Do You Need Car Rental Insurance? Not Exactly

You catch your flight, arrive at your destination, get to the car rental counter — eager to get a vehicle and get on with your vacation — and then, you get asked the dreaded question: “Do you want insurance coverage on your rental vehicle?”  What to do?  You know you have regular car insurance on your vehicle back home, but you wonder if that applies here?  And even if it does, is it sufficient?  Or should you nonetheless get one-time coverage for this occasion?  With summer travel plans in full swing, this common dilemma is sure to occur, especially for the infrequent traveler.

Domestically, most carriers allow the full transfer of one’s regular auto insurance to cover a rented vehicle, too (unless it’s used for business or commercial purposes).  Generally-speaking, this should be sufficient if such normal coverage is adequate.  Besides, if one’s regular auto insurance is lacking, then that is the place to make improvement and not just when renting.  International travel is different, and typically one’s auto insurance does not cover overseas rentals.  Of course, if someone has no auto insurance to begin with — a city dweller who relies on taxis or other transportation — then this too would obviously influence decisions.

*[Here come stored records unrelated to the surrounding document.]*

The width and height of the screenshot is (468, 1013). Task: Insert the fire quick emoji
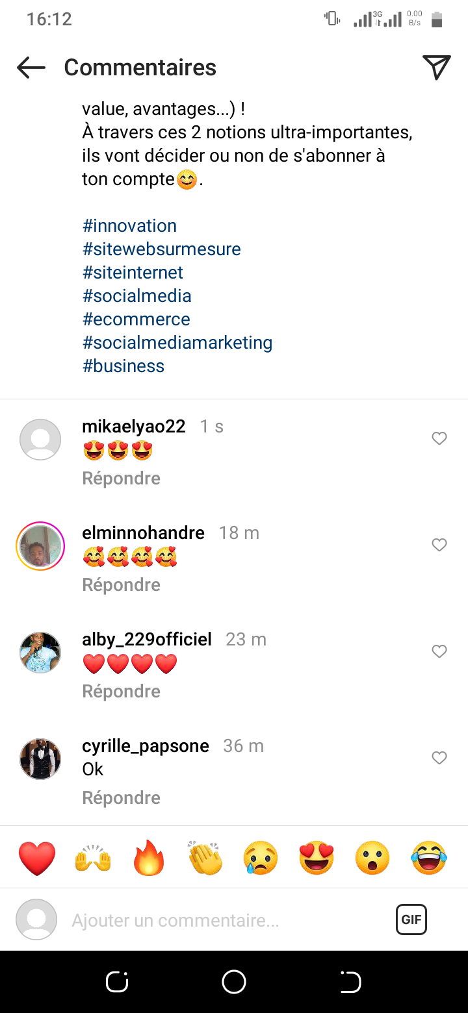(x=149, y=858)
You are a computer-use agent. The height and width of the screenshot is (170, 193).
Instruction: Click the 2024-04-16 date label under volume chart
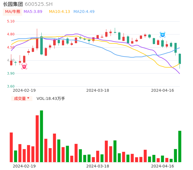pos(163,166)
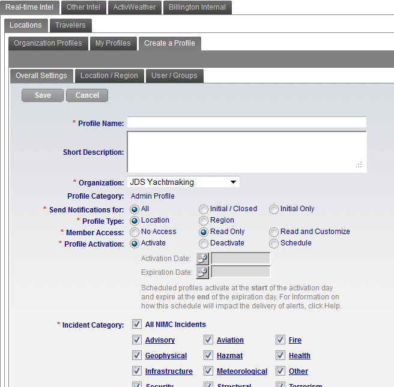Click inside the Short Description text area
The width and height of the screenshot is (394, 387).
click(x=246, y=152)
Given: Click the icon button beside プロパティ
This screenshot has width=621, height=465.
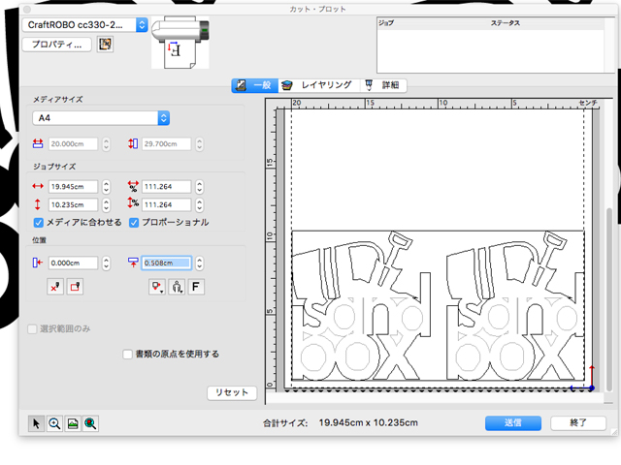Looking at the screenshot, I should 106,44.
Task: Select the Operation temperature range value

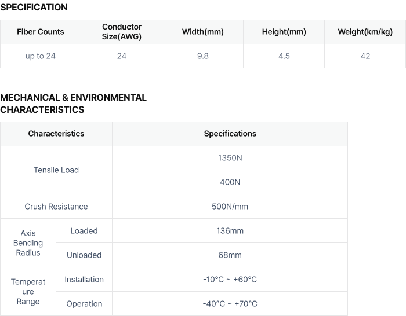Action: pos(230,304)
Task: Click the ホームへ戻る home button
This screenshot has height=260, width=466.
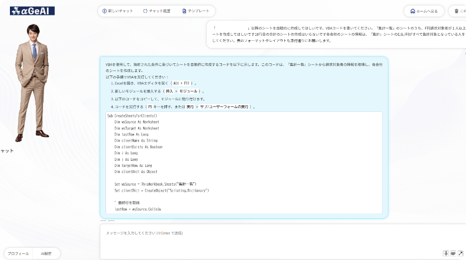Action: click(424, 11)
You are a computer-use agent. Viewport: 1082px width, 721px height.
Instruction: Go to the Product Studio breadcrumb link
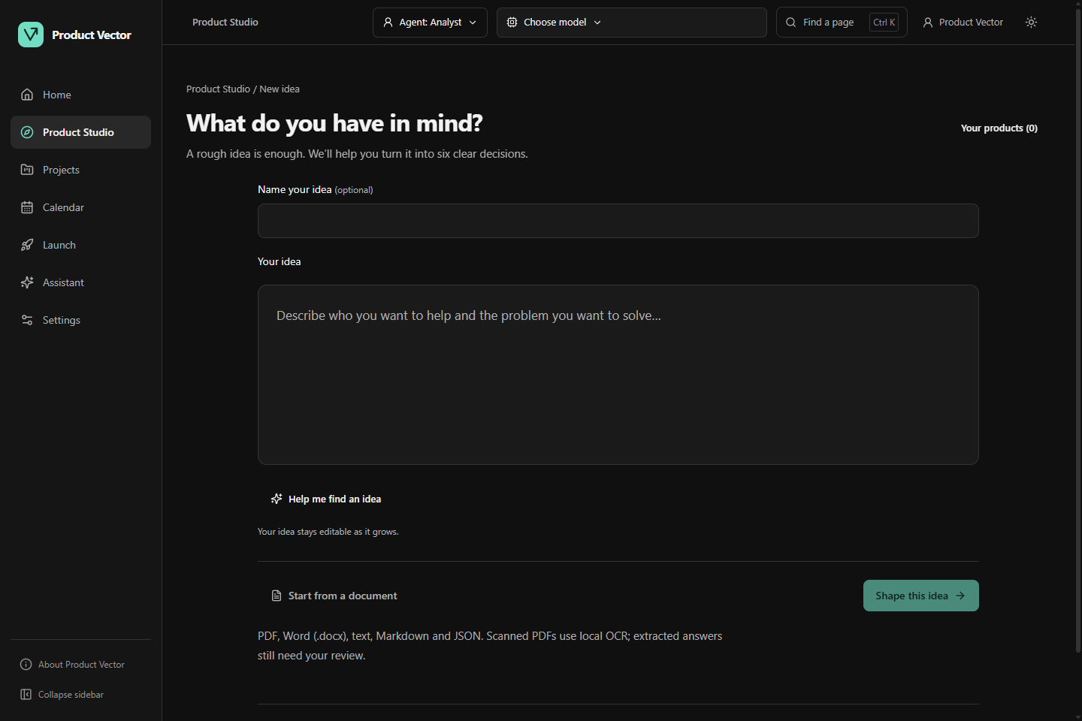pos(218,89)
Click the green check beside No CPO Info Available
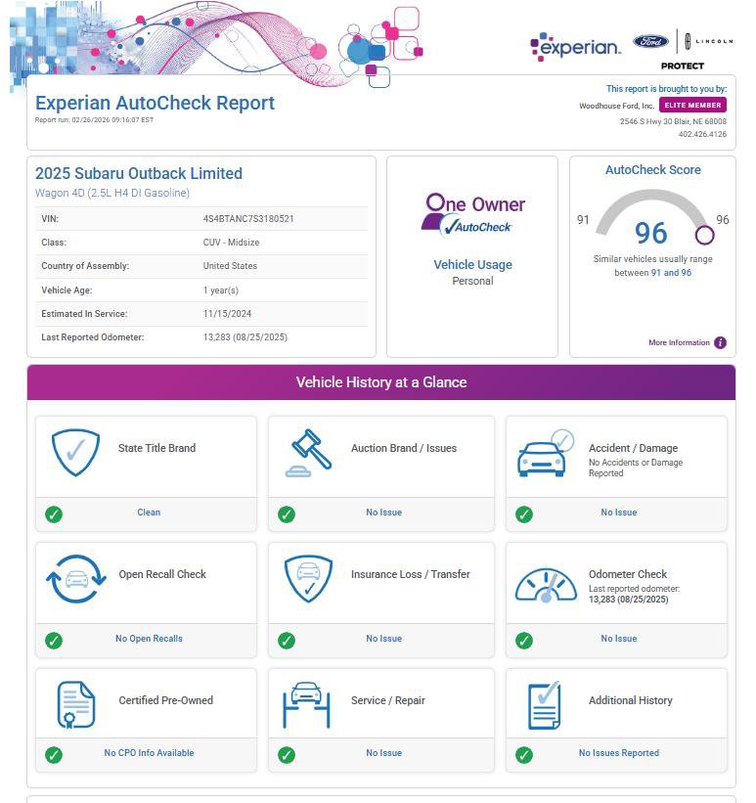756x803 pixels. click(x=54, y=755)
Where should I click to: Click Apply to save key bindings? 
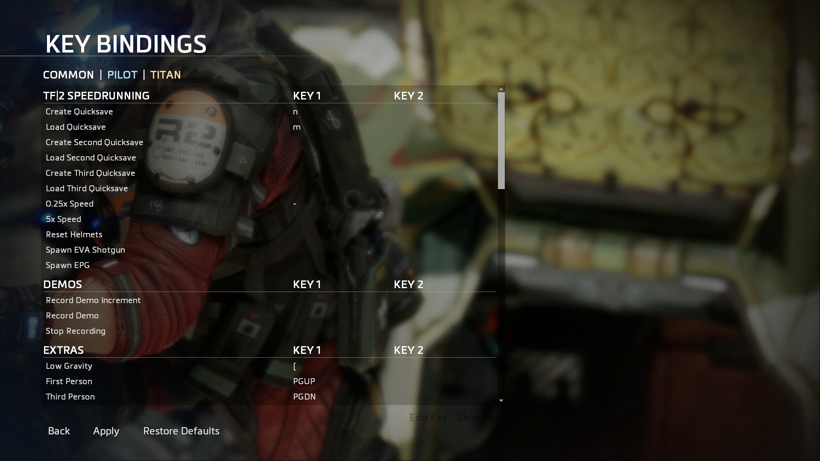tap(106, 431)
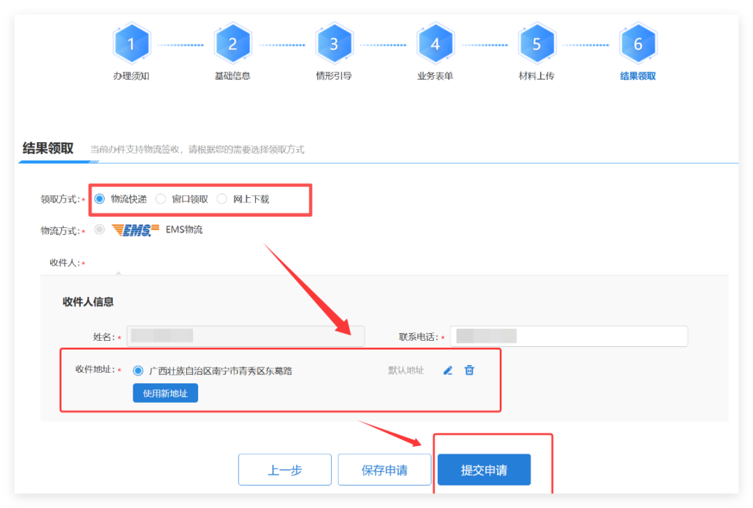753x508 pixels.
Task: Select 物流快递 pickup method
Action: (99, 199)
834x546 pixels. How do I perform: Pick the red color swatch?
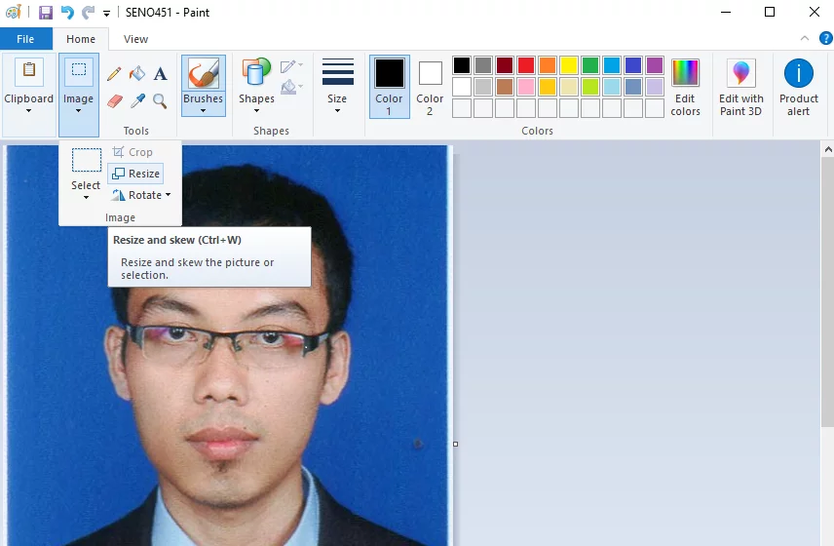[526, 65]
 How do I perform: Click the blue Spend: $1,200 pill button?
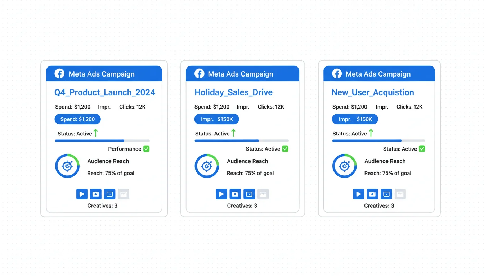pyautogui.click(x=77, y=119)
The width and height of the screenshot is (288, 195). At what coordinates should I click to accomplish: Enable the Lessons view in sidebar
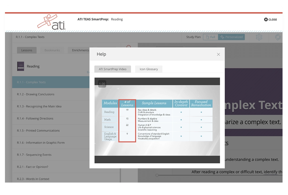[x=27, y=50]
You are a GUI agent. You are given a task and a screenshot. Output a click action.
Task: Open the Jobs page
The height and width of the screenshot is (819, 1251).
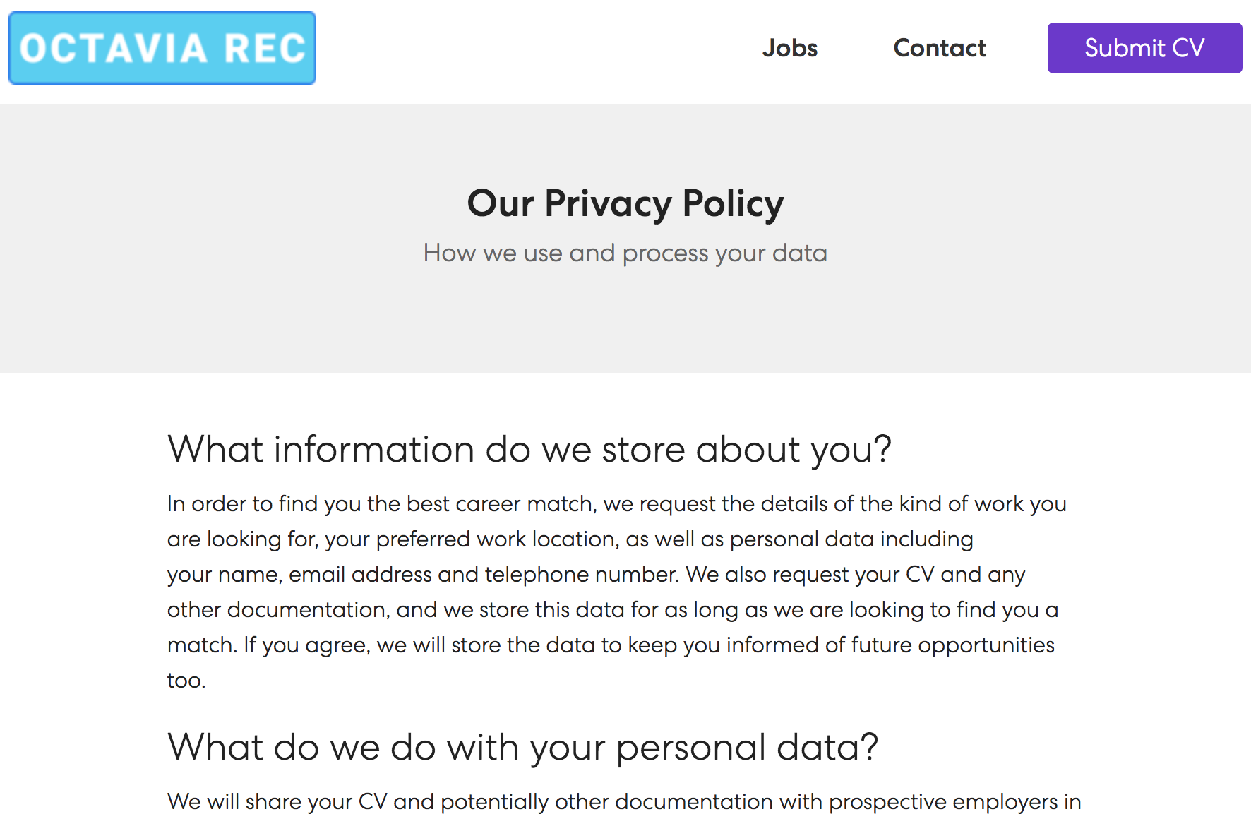tap(789, 48)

There are four main types of car rental insurance coverages to consider.  Loss/collision damage waiver — which is usually the focus of scrutiny.  This involves coverage for accidents while driving and comprehensive for damage done by non-driving things like fire, theft or vandalism.  Liability — which is required by state law on one’s regular auto insurance, while many people also carry additional “umbrella” coverage that further reduces the need for this type of rental coverage.  Personal accident (for medical costs) — and usually normal health insurance can suffice here, plus any additional similar provisions on one’s regular auto policy.  And finally, personal effects to cover items that are stolen from the vehicle — and most homeowner’s (or renter’s) policies provide for this kind of protection that goes wherever you go.

Many credit card companies also provide some degree of extra one-time rental insurance if the card is used to pay the bill.  This coverage, though, is for damage and not personal liability.  Indeed, the whole matter of personal liability is probably the most important overall risk management consideration regarding vehicles, and getting this proactively right is important – both with one’s auto policy and any supplemental coverage.  Additionally, people with older cars often let their collision/comprehensive coverage lapse because it’s hard to justify such premiums on depreciated vehicles, and this type of coverage may be missing at the time of renting.

It could still make sense to elect the loss damage waiver just for hassle factor reasons and to avoid any headaches when returning the vehicle – perhaps damage from skidding on ice during a winter ski trip, or a heavy coconut dropping on the hood during summertime.  Should events like those occur, you simply hand back the keys and walk away.  And, this waiver usually covers loss-of-use charges while the damaged vehicle is being repaired.  Like so many things in life, though, the bold print giveth and the fine print taketh away!  Each person’s situation is unique and requires careful individual inspection.  Similarly, this short article is but a brief general summary of a topic worthy of further analysis with your financial advisor. Happy trails to you!